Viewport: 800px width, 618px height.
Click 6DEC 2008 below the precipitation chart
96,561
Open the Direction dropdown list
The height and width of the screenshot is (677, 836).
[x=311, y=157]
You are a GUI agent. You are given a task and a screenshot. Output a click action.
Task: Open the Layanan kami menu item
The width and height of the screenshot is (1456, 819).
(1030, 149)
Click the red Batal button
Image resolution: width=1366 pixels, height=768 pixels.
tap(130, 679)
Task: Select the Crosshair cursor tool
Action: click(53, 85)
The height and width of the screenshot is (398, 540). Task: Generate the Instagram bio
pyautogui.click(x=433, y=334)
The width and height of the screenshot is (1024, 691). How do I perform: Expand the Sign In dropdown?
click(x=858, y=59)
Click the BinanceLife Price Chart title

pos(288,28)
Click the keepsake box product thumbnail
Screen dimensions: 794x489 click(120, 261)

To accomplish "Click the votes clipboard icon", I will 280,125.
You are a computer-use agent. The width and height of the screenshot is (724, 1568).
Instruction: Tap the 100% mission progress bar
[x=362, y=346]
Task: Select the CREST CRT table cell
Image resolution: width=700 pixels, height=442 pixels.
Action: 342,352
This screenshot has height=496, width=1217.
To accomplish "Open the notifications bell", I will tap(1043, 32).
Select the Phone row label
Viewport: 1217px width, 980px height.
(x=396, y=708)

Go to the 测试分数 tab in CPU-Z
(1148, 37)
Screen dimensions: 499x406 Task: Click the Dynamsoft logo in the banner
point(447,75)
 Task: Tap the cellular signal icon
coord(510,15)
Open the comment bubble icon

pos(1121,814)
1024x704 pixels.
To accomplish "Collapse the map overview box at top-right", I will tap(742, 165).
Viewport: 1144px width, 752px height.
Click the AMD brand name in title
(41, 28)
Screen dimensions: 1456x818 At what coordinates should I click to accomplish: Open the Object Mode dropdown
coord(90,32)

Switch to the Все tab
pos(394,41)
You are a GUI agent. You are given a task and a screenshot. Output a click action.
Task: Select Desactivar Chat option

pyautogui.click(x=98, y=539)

◆ Work item
From the line containing "The height and width of the screenshot is (398, 540)." down to the line containing "This screenshot has height=496, width=1217." in the material above, reproduce every line exactly, including the two end lines.

◆ Output
The height and width of the screenshot is (398, 540). Task: Generate the Instagram bio
pyautogui.click(x=433, y=334)
The width and height of the screenshot is (1024, 691). How do I perform: Expand the Sign In dropdown?
click(x=858, y=59)
Click the BinanceLife Price Chart title

pos(288,28)
Click the keepsake box product thumbnail
Screen dimensions: 794x489 click(120, 261)

To accomplish "Click the votes clipboard icon", I will 280,125.
You are a computer-use agent. The width and height of the screenshot is (724, 1568).
Instruction: Tap the 100% mission progress bar
[x=362, y=346]
Task: Select the CREST CRT table cell
Image resolution: width=700 pixels, height=442 pixels.
Action: 342,352
This screenshot has height=496, width=1217.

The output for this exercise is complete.